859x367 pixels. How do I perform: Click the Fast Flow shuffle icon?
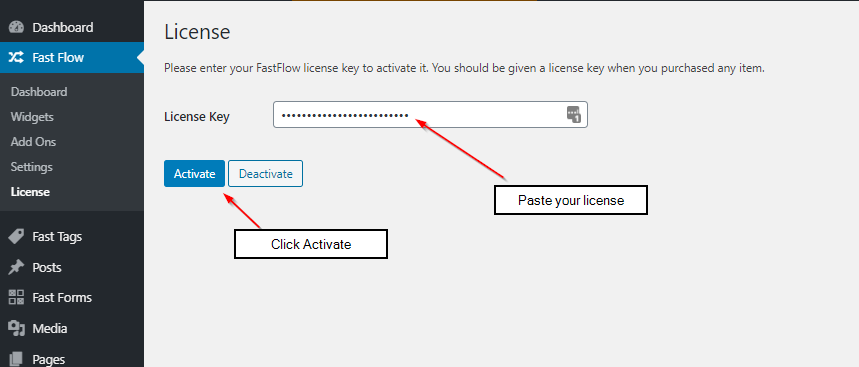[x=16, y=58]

...

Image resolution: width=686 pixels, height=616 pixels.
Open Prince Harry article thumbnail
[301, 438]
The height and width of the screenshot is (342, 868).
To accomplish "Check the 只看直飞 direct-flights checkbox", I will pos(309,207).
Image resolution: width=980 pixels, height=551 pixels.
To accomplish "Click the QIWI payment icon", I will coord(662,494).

---

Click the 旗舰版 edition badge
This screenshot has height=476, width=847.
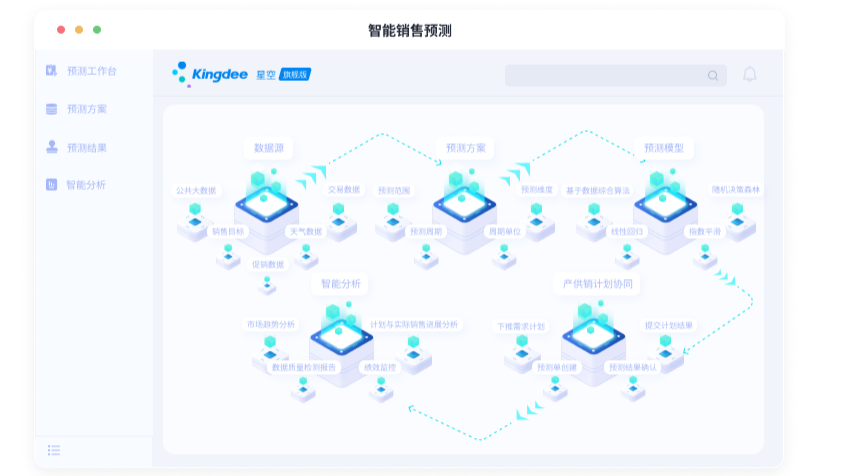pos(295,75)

**TASK PROMPT:** Within the data above, pick out all lines holding the word "resolution".

**ANSWER TO THIS TASK:**
Image resolution: width=686 pixels, height=616 pixels.
Image resolution: width=980 pixels, height=551 pixels.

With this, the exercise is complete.